§ Exercise instructions
From the records that follow, return exactly the lines beginning at the one that contains "For every named" and ending at the one that contains "表示順変更 [button] (351, 251)", pictures left out.

─── Available data

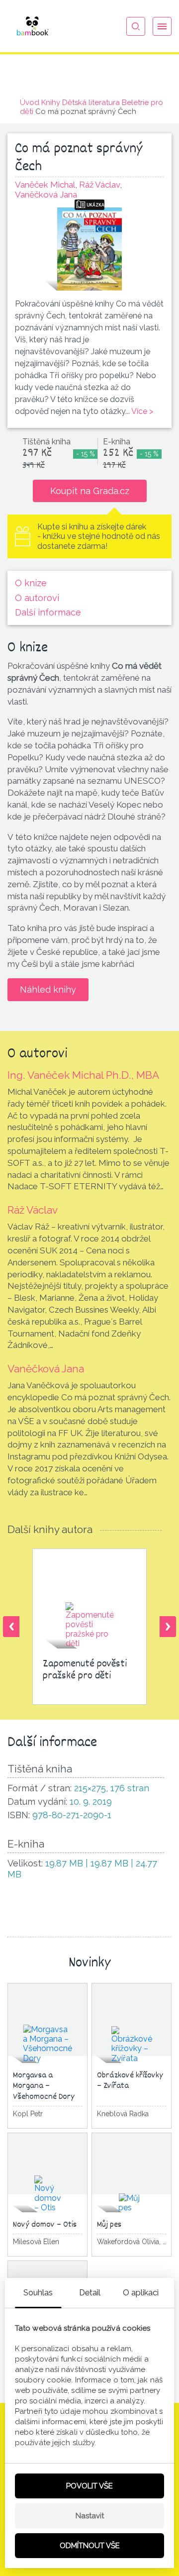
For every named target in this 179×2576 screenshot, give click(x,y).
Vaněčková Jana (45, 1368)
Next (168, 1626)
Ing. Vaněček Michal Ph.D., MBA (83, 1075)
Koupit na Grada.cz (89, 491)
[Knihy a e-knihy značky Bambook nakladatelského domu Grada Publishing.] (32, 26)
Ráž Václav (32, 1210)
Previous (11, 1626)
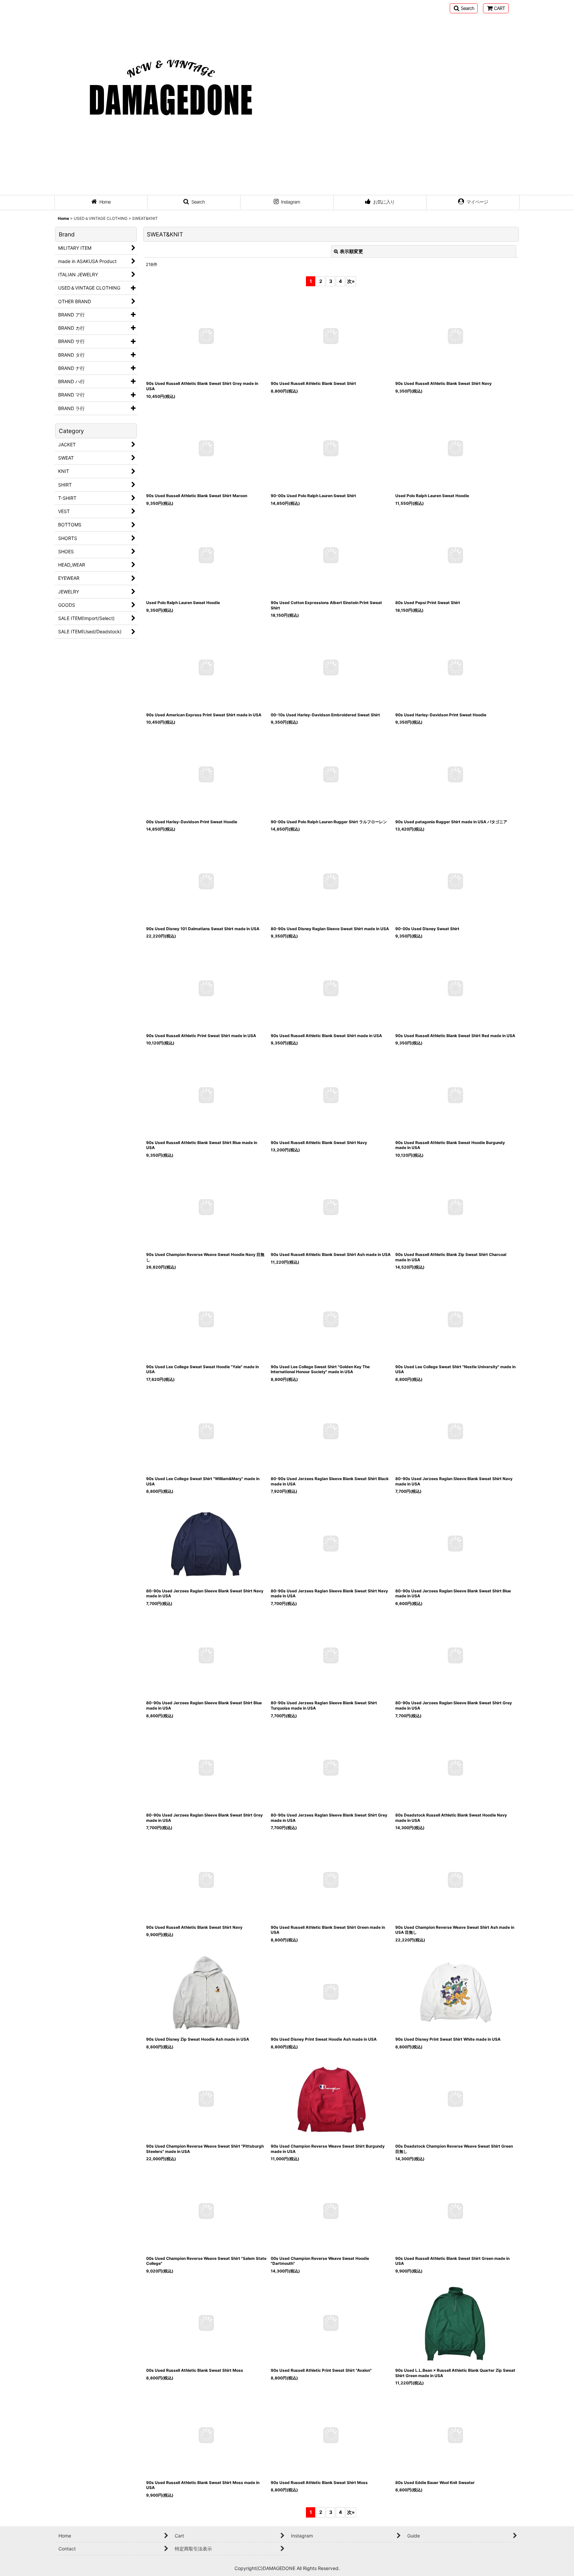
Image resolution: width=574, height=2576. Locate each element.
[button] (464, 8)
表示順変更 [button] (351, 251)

──────
─── Available data

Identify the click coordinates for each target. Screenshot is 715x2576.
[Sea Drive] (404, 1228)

──────

§ Expected answer
For every named target in this 179×2576 screenshot, give click(x,y).
Vaněčková Jana (45, 1368)
Next (168, 1626)
Ing. Vaněček Michal Ph.D., MBA (83, 1075)
Koupit na Grada.cz (89, 491)
[Knihy a e-knihy značky Bambook nakladatelského domu Grada Publishing.] (32, 26)
Ráž Václav (32, 1210)
Previous (11, 1626)
Image resolution: width=574, height=2576. Locate each element.
[button] (464, 8)
表示順変更 [button] (351, 251)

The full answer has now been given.